Cette étude a montré que l’outil WhatsApp utilisé dans un but de communication entre patient et chirurgien dans la première semaine après chirurgie proctologique apportait une meilleure perception de cette période par les patients. En effet, le fait d’envoyer au chirurgien régulièrement les réponses au protocole incitait les patients à une meilleure observance aux traitements et aux conseils postopératoires et leur procurait un sentiment de réassurance et de sécurité.
Toutefois on ne sait pas si l’utilisation de la télémédecine en postopératoire aidait à améliorer les résultats de la chirurgie en elle-même, ni si elle aurait permis une prise en charge accélérée et d’éviter d’éventuelles complications postopératoires. On ne sait pas non plus quelle surcharge de travail cela a pu engendrer pour le chirurgien.

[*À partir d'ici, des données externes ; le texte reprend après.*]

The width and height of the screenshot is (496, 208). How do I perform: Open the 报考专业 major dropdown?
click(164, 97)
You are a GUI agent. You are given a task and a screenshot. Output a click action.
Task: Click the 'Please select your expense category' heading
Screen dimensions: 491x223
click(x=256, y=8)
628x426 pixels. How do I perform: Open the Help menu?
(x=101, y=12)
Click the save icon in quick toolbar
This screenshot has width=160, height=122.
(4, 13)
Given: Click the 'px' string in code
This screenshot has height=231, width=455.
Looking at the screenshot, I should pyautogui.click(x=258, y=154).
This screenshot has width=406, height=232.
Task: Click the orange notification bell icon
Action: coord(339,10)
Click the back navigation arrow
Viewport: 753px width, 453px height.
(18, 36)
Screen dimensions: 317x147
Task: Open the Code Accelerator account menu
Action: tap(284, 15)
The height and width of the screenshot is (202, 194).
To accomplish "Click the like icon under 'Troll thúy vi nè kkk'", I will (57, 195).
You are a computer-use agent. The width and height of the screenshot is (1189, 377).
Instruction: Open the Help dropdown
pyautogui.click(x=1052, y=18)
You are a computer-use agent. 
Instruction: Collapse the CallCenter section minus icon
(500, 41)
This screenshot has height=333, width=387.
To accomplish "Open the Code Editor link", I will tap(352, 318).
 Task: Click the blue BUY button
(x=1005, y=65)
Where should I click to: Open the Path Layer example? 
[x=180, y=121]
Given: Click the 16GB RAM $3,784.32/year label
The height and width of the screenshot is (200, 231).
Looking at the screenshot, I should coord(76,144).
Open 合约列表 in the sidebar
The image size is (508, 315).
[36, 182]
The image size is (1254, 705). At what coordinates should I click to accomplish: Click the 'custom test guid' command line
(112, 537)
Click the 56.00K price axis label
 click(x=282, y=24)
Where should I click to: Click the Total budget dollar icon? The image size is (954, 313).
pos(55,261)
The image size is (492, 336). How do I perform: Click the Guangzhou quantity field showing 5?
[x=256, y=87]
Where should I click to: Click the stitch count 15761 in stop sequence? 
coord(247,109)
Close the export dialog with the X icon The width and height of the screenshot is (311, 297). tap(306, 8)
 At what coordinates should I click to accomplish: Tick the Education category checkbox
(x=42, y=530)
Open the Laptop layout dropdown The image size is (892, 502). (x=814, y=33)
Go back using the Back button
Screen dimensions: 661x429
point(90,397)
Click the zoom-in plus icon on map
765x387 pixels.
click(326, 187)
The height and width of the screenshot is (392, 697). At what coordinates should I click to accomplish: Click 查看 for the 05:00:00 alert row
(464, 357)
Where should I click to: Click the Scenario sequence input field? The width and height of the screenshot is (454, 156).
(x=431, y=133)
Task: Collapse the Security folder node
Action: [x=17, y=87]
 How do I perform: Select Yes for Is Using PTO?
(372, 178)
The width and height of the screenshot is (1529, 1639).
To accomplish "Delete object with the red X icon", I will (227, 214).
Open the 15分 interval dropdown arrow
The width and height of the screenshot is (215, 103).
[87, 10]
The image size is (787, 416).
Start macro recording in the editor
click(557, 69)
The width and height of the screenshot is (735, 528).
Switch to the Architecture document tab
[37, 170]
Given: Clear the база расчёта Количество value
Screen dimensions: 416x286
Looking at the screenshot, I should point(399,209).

La télémédecine est incontestablement un outil d’avenir, eu égard aux nombreux avantages qu’elle comporte : réduction des coûts de santé et de transport, économies d’énergie par limitation des déplacements, diminution des arrêts de travail, et même limitation de la propagation des virus en période d’épidémie dans les salles d’attente. Par ailleurs les données colligées devront pouvoir servir à alimenter des bases de données, utiles à l’amélioration de nos pratiques. Mais elle a ses limites, la principale étant de ne pas permettre la pratique d’un examen physique.
Reste à évaluer la télémédecine comme alternative à la médecine « présentielle » et non comme nécessité en période de réduction d’accès aux soins (pour cause de pandémie par exemple). De plus ces résultats méritent d’être confirmés au sein d’échantillons plus larges de patients et par des études prospectives contrôlées randomisées.